Llevamos dos planes recientes para sanear entidades de ahorro y la situación no está ni mucho menos resuelta. Más bien empieza a percibirse como un serio lastre por sus efectos colaterales, secantes para el crédito. Las dudas sobre el patrimonio de las entidades financieras, manteniendo para cuadrar sus números una valoración irreal de los pisos y solares con los que han cargado, son más que razonables. Por fin empieza a hablarse de apartar los activos tóxicos en una sociedad para purificar de un plumazo los balances bancarios y conseguir la cura instantánea. Hay quien habla de que los bancos necesitan otros 58.000 millones de euros para arreglar el estropicio y quien incluso duplica esta previsión.

Si un gobierno asegura que la solución de una crisis no le ha supuesto coste alguno es que la crisis no se ha resuelto, suelen decir los economistas. Los contribuyentes, como siempre, van a poner mucho dinero para enderezar la nave. Por lo pronto 14.000 millones de euros más en impuestos. No van a regarnos con más manguerazos de liquidez desde el exterior, ni podremos sustituir deuda por más deuda a interés desmesurado. Los responsables del desaguisado no pueden salir de rositas. Muchos banqueros, principalmente altos directivos de algunas cajas de ahorros, que sólo se preocuparon de sus sueldos multimillonarios y la ingeniería contable tienen que pagar el desmán.

Incomprensiblemente, muchos siguieron al frente, incluso con el beneplácito de la autoridad monetaria, de las entidades que condujeron a la ruina. Otros se han ido con indemnizaciones y pensiones de escándalo.

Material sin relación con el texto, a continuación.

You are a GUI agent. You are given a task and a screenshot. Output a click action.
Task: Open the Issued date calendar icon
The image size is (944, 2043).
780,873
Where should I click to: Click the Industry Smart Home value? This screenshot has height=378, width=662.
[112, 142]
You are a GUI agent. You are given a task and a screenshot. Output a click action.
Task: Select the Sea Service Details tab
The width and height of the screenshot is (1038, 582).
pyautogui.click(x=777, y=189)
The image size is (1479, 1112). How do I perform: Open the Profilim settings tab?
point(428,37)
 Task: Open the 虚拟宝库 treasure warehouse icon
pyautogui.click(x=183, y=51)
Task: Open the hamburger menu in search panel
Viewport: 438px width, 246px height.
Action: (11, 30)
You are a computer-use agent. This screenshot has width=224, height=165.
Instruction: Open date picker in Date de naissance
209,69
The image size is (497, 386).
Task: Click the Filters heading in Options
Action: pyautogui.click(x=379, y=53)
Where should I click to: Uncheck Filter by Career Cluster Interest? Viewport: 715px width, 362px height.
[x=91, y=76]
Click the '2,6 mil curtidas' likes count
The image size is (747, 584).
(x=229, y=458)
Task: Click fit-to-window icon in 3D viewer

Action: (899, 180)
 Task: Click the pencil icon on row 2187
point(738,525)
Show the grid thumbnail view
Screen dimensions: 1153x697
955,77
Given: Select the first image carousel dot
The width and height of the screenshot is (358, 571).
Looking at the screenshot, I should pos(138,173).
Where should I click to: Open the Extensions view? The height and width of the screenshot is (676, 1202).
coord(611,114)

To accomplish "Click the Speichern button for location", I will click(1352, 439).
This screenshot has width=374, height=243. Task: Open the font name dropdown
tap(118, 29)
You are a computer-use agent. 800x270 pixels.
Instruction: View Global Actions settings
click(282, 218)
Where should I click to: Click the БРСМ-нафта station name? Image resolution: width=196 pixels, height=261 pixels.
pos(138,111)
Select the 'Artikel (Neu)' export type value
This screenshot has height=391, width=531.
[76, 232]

Para curarse, España está sufriendo un programa de reformas radical, que el Gobierno debería explicar con toda claridad. Quien fija el rumbo para recuperar credibilidad debe convencer a los ciudadanos de que todo el mal que sufren tendrá recompensa cuando esto pase. Hay que dar a conocer abiertamente el diagnóstico y el tratamiento, y por qué tantos sacrificios, que elogian los organismos multilaterales (la Comisión, el BCE, el FMI...), son hambre para hoy pero pan para mañana.